Justmeandthedog1 · 03/04/2023 09:43

OooWhatAWhopper · 03/04/2023 08:02

I'm going to get flamed for drip feeding here, sorry. I should have said in the OP that I'm an AMHP (approved mental health practitioner) qualified social worker. But that doesn't mean I offer in patient care! I live alone with my kids, home is where I unwind.

If anything that is LESS reason to have her stay. You can’t treat family.
Send the list to your brother and say no, it is not in SILs best interest to stay with you because of her previous behaviour towards you. In light of her behaviour she needs professional help.

Wheresthebeach · 03/04/2023 09:44

Don't explain - it will just open up lots of discussions and 'explanations' for her behaviour and why you are wrong. Both of them are problems - your B for enabling and being with such a toxic person, and your SIL for being the toxic person. Simple No. No explanations, no apologises. Frankly I'd go NC with them both or very very low contact.

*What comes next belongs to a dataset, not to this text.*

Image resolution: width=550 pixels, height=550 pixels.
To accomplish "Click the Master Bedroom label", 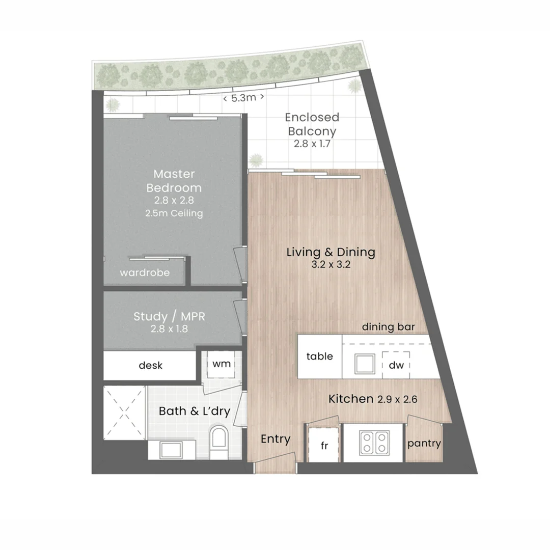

Bethany7 · 03/04/2023 09:44

Write that list down on paper and calmly hand it to your brother. You also say that's the tip of the iceberg, write it all down.
Also add hoe actions speak louder than words in response to her meaning you no malice. Even just one of those things would be enough.
Your brother is crazy to even ask you?!!!

Birdsofafeather17 · 03/04/2023 09:46

From her past behaviour she is clearly untrustworthy. Don't give her further access to your life/home than necessary. If they really need help and you can offer childcare for a day, then that is more than generous. I think your brother is being unreasonable asking this of you. Why can't she stay with her own family members/friends?